## Selection
>>>>

Procedures for testing H4, H5 and H6. They were tested using the Kruskal Wallis
test and One Way Analysis of Variance (ANOVA) test (for double accuracy) to find out
whether or not there is a difference among QCs members participating in QCs
programs in the five departments.
To ensure that valid responses were representatives of the larger population, a
non-response bias test was used to compare the early and late respondents. x
2
tests
show no significant difference between the two groups of respondents at the 5 per cent
significance level, implying that a non-response bias is not a concern.
Analysis and discussion
QCs formation at QASCO
The respondents were asked to identify how QCs were formed at QASCO. They
indicated that foremen were instructed, during the period from January to March of
every year to form QCs. The tasks of these circles are varied (technical or quality
improvement or cost saving or safety). A circle consists of a small group of workers (less
than ten workers) who do similar work or who are from the same work unit, and who
meet voluntarily under the leadership of their supervisors on a regular basis, usually for
about one hour every week or month. During these meetings the circle selects a problem,
analyses the causes (using Pareto analysis), recommends a solution to the management,
and after obtaining management approval, implements the solution.

<<<<

## Information given
>>>>

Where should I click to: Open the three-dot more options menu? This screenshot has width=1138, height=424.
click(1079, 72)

<<<<
>>>>

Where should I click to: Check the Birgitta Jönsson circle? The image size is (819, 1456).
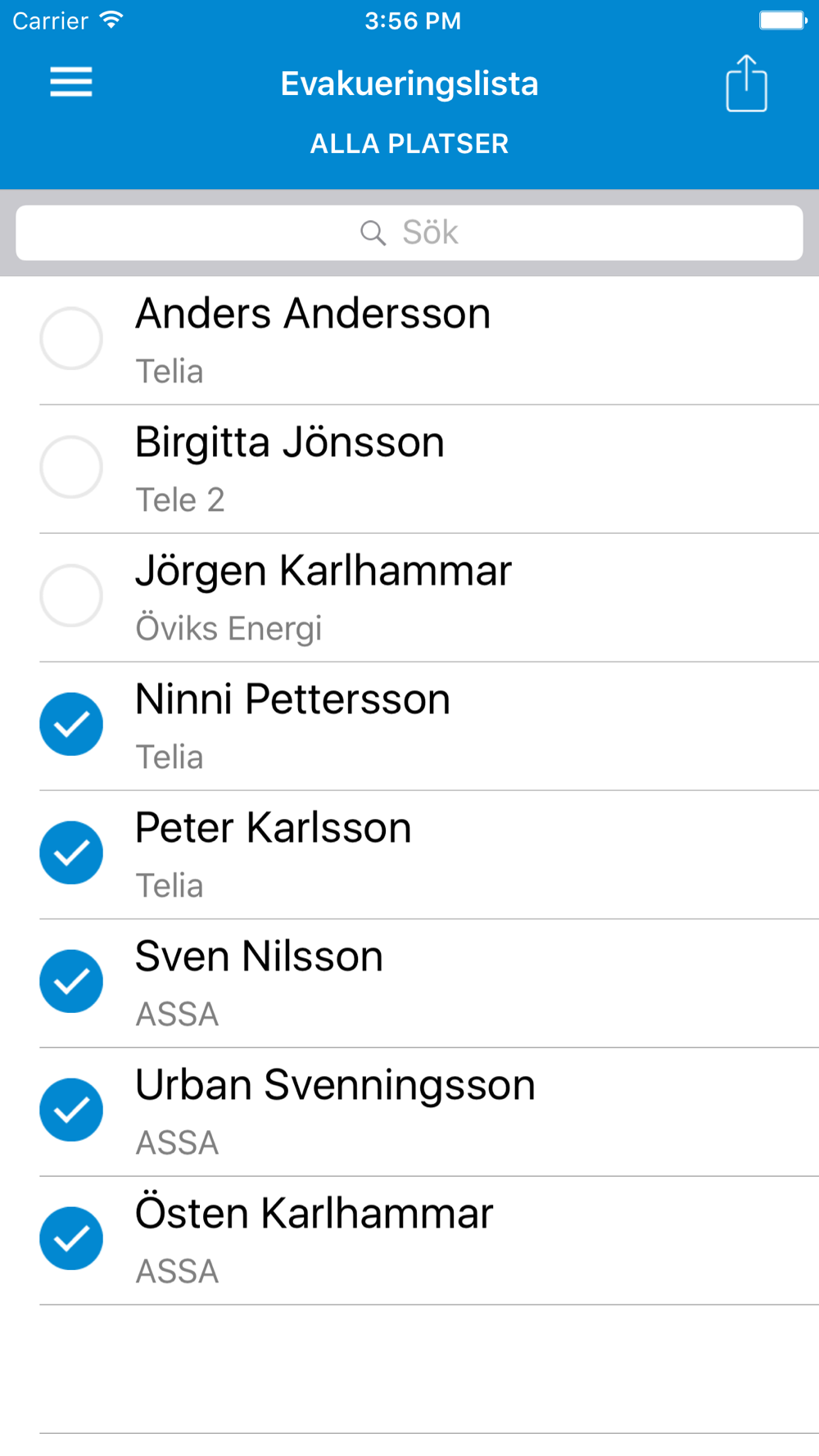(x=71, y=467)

<<<<
>>>>

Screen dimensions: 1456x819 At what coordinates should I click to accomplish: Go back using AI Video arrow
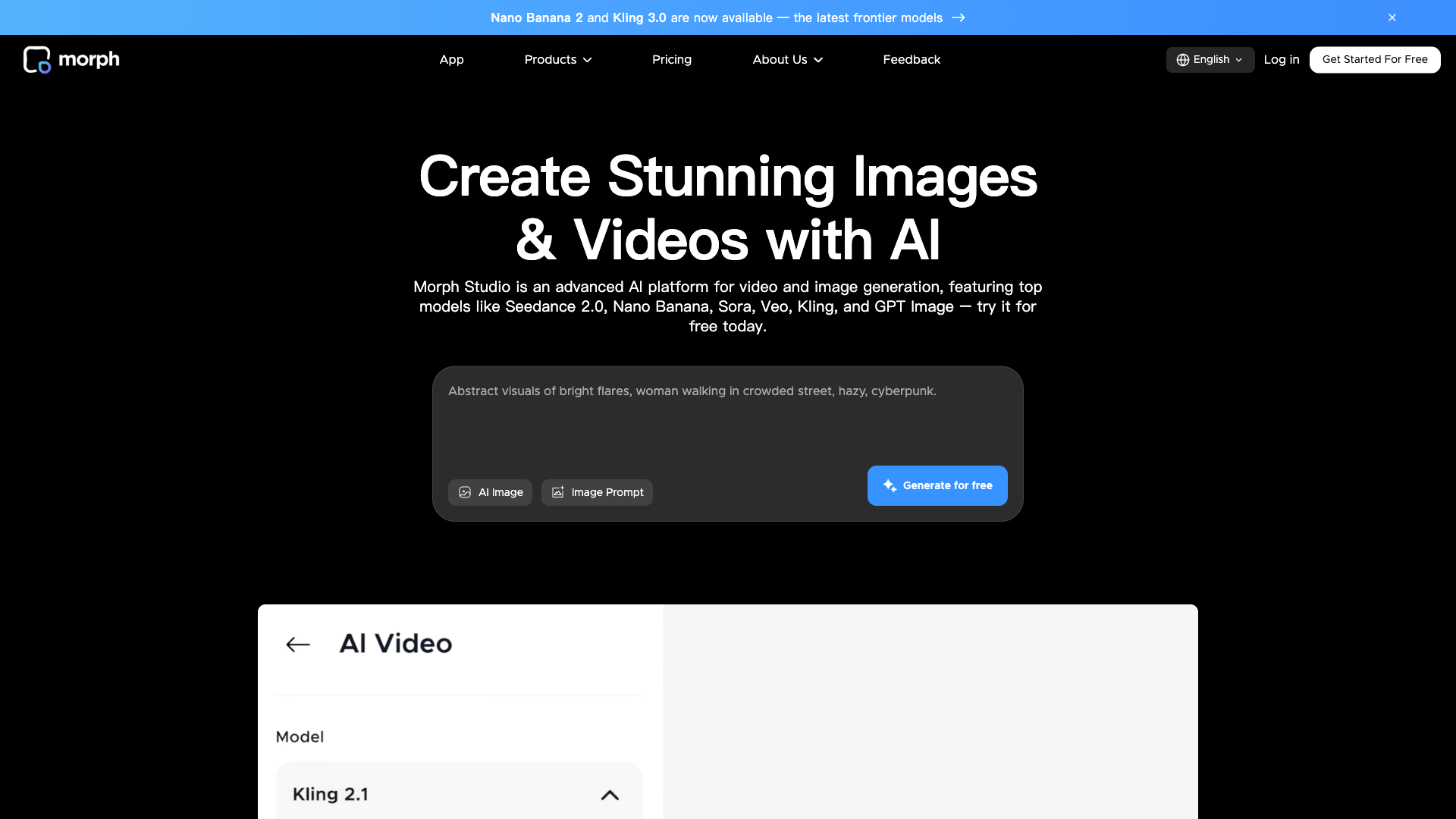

<<<<

## What to work on
1. In the quality circles passage, during which months are foremen told to form QCs?
2. Please pick up the quality circles passage after its final sentence and continue it.
The items have no connection to the text.

## Answers to the tasks
1. From January to March of every year.

2.
Factors promoting QC s implementation
Workers and their managers participating in QCs programs were asked to identify
how important each of the following critical factors is that might promote QCs
implementation in their departments. Notably, commitment and support from top
management was reported as the most important factor, with a high level of agreement
between respondents about this (SD 0.21), that promote the implementation of QCs in
the production division of QASCO (Table II). To a large extent this result is similar to
Boaden and Dale (1993); Goulden (1995); Goh (2000); and Lagrosen and Lagrosen
(2006), where they found that top management support (i.e. providing the required
resources, offering some back-seat guidance if required, etc) is an essential factor to the
success and continuity of any improvement program such as QCs. This supposes that
when manufacturing firms engage in continuous improvement strategy, they must be
aware of the competitive benefits that can be derived from the impact of improvement
tools such as QCs on continuous improvement.
Moreover, it appears from Table III that the organizational learning was the second
important factor in promoting QCs implementation. This finding can be interpreted in
light of fact that QCs members will be exposed to new ideas, will expand their
knowledge of quality issues and will encourage them to think differently about the
nature of their gobs (Hill, 1997; and Goh, 2000). Accordingly, QC can be used as both a
quality tool and a knowledge management tool (Zetie, 2002).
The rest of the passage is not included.